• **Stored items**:

■ ■ ■ ■ ■

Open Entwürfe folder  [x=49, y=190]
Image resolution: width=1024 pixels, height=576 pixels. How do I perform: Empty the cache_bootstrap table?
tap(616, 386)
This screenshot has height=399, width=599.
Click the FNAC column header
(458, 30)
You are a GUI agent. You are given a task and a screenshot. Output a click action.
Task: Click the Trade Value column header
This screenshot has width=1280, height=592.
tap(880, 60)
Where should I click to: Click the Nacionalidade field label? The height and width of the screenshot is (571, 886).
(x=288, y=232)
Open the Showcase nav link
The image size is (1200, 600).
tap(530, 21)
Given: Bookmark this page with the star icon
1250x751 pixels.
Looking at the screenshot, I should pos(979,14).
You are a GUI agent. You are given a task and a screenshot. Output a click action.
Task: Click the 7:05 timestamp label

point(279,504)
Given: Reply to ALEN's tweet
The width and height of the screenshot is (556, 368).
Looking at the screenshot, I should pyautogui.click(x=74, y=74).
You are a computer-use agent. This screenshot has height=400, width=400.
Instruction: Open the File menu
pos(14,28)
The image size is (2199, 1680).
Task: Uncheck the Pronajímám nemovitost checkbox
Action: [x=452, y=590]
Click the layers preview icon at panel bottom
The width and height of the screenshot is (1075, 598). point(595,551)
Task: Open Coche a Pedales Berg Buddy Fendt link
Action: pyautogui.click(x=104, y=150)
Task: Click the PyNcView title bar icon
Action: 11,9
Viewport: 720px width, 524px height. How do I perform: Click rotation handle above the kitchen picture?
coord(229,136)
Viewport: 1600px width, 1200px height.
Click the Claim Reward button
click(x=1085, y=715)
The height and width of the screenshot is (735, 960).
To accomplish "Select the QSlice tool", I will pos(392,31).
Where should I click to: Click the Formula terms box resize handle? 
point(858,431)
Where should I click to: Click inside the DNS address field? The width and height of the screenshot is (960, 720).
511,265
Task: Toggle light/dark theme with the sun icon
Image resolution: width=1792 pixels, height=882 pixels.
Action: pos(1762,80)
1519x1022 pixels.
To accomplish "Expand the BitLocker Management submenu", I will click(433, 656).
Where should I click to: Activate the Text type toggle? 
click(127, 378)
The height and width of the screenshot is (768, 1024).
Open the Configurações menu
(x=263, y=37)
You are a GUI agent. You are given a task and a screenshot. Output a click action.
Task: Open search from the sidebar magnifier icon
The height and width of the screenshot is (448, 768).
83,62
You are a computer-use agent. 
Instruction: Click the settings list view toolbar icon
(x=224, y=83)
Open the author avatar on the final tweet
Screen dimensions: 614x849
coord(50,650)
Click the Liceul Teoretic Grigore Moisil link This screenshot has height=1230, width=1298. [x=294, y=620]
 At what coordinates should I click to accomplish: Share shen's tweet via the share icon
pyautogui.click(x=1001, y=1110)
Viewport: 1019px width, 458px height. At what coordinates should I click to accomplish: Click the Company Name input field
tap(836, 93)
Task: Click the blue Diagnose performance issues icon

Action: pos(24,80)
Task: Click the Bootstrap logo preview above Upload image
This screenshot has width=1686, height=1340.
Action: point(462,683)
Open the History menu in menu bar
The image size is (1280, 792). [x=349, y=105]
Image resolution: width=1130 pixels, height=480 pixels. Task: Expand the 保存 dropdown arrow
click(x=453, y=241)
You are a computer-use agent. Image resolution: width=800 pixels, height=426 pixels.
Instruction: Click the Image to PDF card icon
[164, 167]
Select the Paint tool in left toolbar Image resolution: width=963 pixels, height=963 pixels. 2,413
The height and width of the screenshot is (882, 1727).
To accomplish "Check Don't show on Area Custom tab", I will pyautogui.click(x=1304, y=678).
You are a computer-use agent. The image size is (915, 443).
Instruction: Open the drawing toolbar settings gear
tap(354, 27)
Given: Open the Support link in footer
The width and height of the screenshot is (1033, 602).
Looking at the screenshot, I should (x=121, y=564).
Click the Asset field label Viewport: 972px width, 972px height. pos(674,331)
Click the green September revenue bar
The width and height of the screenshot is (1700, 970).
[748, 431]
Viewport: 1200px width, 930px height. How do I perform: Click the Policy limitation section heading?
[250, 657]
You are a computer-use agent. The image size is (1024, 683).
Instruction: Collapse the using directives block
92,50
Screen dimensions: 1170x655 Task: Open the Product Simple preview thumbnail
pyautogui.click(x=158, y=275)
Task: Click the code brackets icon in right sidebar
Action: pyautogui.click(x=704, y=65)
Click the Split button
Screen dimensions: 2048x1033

■ ■ ■ ■ ■

• **WORK TASK**: Show every line above in which the word "Select" occurs.

• **SOLVED EXERCISE**:
To accomplish "Select the QSlice tool", I will pos(392,31).
Select the Paint tool in left toolbar Image resolution: width=963 pixels, height=963 pixels. 2,413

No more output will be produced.